If you're finding tailscale unreliable, you could try something more limited like a point-to-point wireguard VPN between your public webserver and the backend. Or something else from the awesome tunnelling list.

It's true though, sysadmin is hard.

Vaelatern

It's curious to me that the Tailscale container would have crashed. I wonder what the conditions to make it crash are because Tailscale has been really bulletproof where I have set it up.

Being operationally minded, however, does not come naturally to most people, and does take the trial-by-fire approach to actually learn.

markerz

Even big enterprises deal with mysterious problems with silly non-solutions like restarting or re-deploying. The main requirement for paying customers is to minimize downtime. Little blips are fine. Focus on what’s important to you. Biggest example is every company deploys during holiday shutdowns, but with no-op commits, because we don’t know how the software behaves if we don’t deploy every day. Haha!

Restarting tailscale on crash should be default. All my containers are “restart-unless-stopped”.

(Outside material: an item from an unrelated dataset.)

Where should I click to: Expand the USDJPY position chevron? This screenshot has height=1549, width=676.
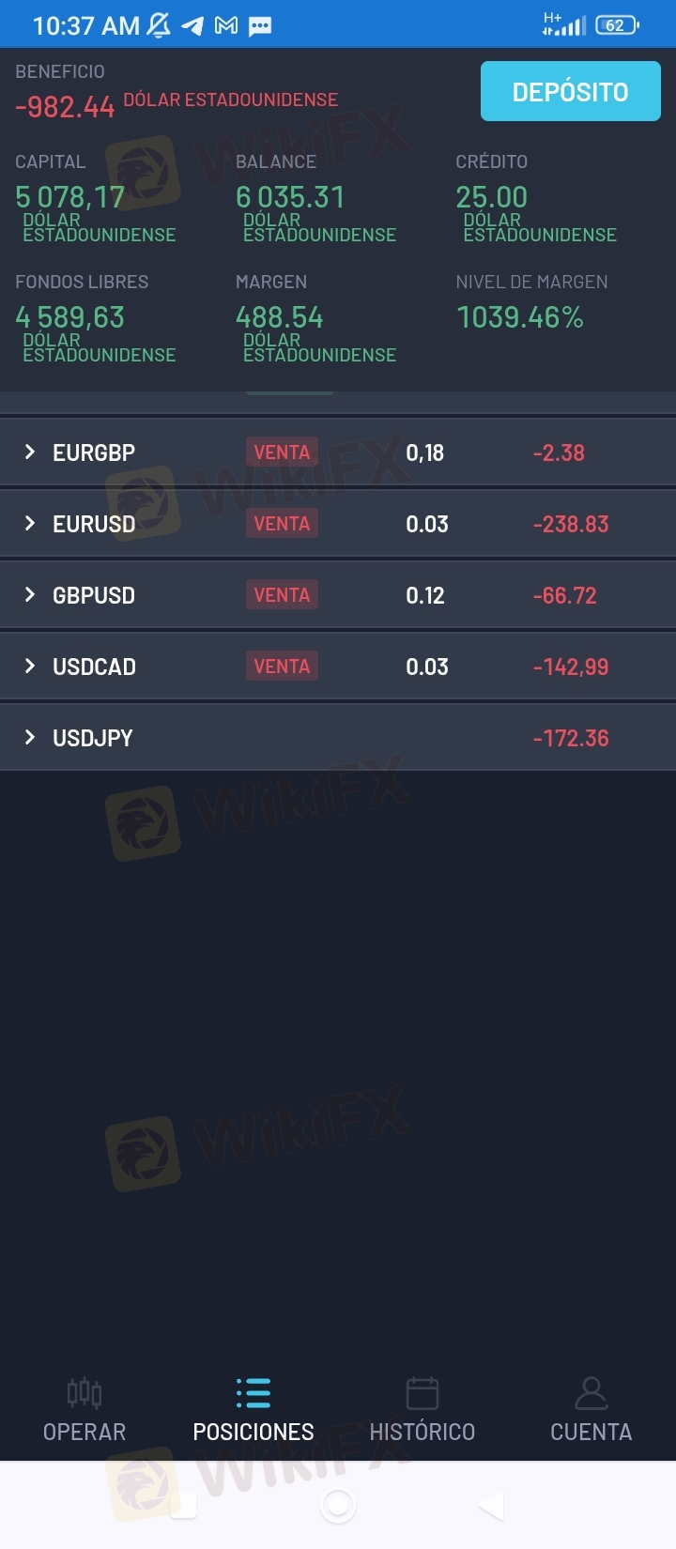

I love tail scale but I’ve had repeated trouble with the client over the last few months where it would be “connected” but not processing any data. Restarting often got me going again. Just automate and move on until it’s a bigger problem.

But yes, sysadmin is hard. I advocate my colleagues to try self-hosting because it teaches you a lot, but I would never critically depend on my own services because it’s too many surprises and stress.

jstoja

To the risk of being seen too negative, I think this is kind of « unacceptable » for your (paying) customers.

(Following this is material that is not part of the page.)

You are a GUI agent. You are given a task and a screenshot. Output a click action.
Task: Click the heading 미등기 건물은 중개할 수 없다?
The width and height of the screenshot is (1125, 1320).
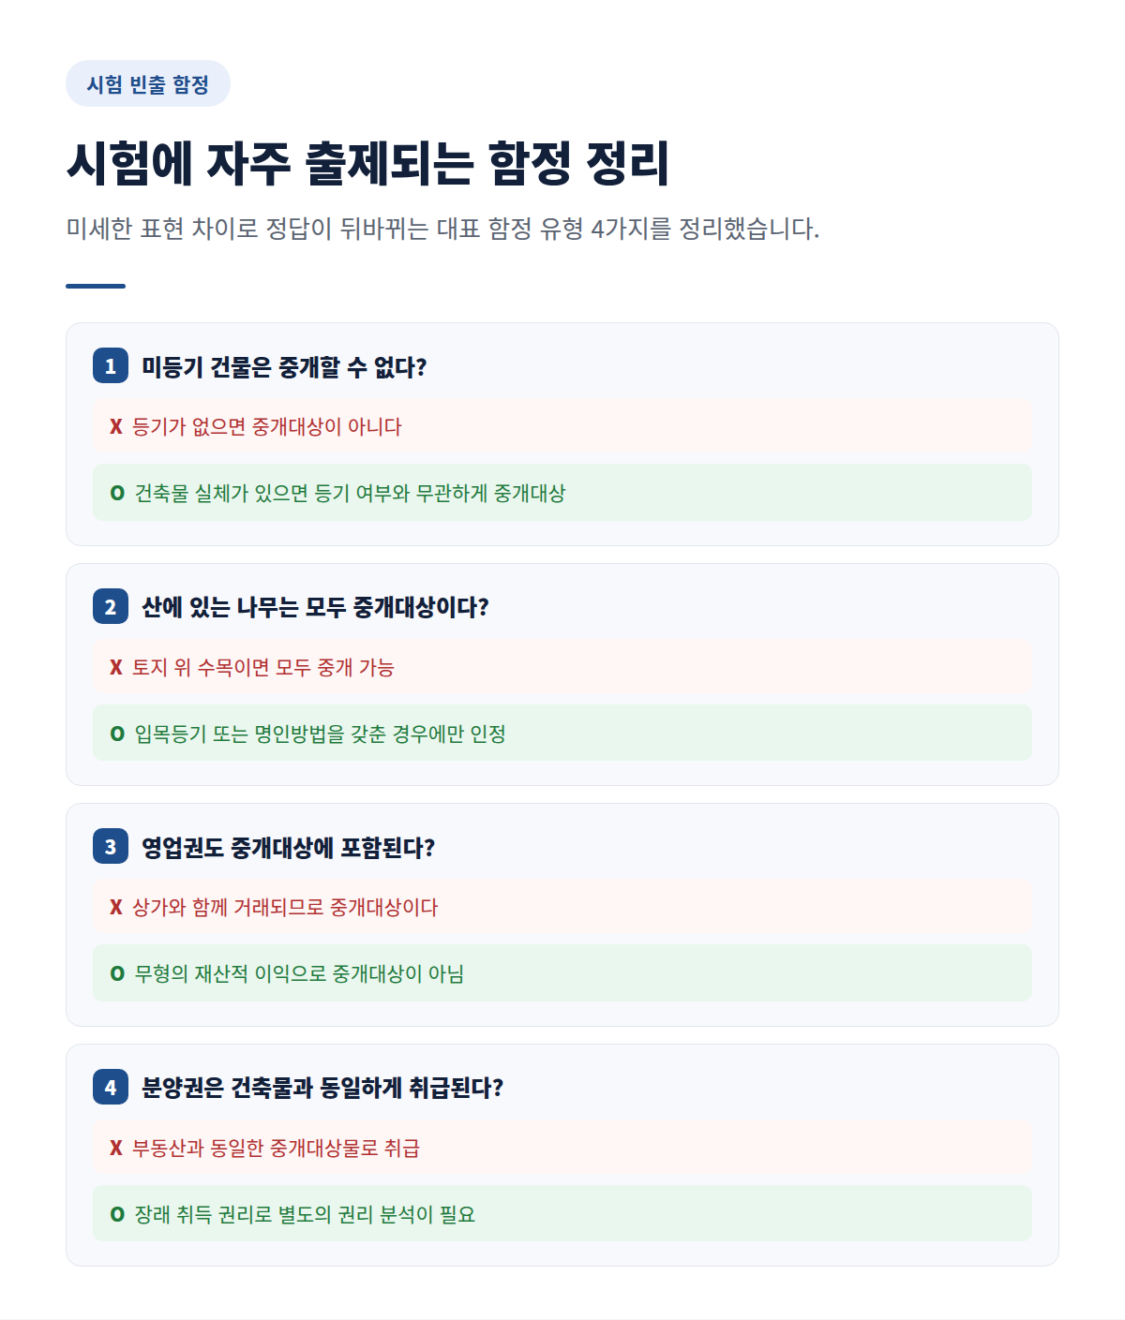[284, 366]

The first paid plan says « 24/7 support », so the service being down for 23h because you were playing video games doesn’t sound very good. At least, you are bing honest about it and that’s a mark of trust.

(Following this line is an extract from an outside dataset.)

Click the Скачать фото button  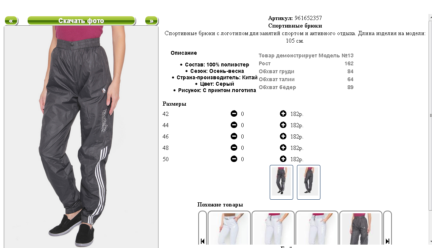coord(81,21)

If those issues are so impactful, you should at least do a retrospective of what could be done so it doesn’t happen anymore. To me, yes there root cause is technical, but many things can be solved before that:

  1. First incident is you NOT KNOWING it was down, this should be remediated.
  2. Second one is you KNOWING BUT IGNORED. This should be solved too.

I bet that after the long day, you preferred gaming because you are burning out. Solve those issues before you really do.

For example you could setup auto restarts on crashes, using a service for push notifications to ping you multiple times if you don’t look at your mails, etc.

Sysadmin is hard, but it’s even harder when you don’t try to solve the right parts first.

lilac

Authors note here: if you go clicking around the rest of the site, you might see some weird satirical references to some "Radiant" thingamajig. Those are because the site is based off of a template. I only really made enough changes to it for it to look nice "above the fold" so that I could have a prettier landing page than the Forgejo default. It happened to come with a built-in blog, so I decided to write a little bit about these recent experiences, and figured I'd put it here rather than on my personal blog.

geekodour

I had tailscale crash on me due to some DERP changes/downtime(atleast that was one thing i noticed), I think a fix for this could be checking if the container is running with something like systemd restarts etc. I have setup my services that way for now, been running fine for over 1.5years so far. But yeah, does seem fragile sometimes as I use it as a internal bridge between internal services, probably should setup form selfhosted vpn for that.

weberc2

Reminds me of my last trip to Paris when my blog, which was replicated across 3 Raspberry Pis, crashed and my servers all became unreachable because my cat knocked the entire Pi stack off the desk, disconnecting the power cord. Everything except power and network was redundant, so I was surprised when I tried to troubleshoot remotely and everything was down.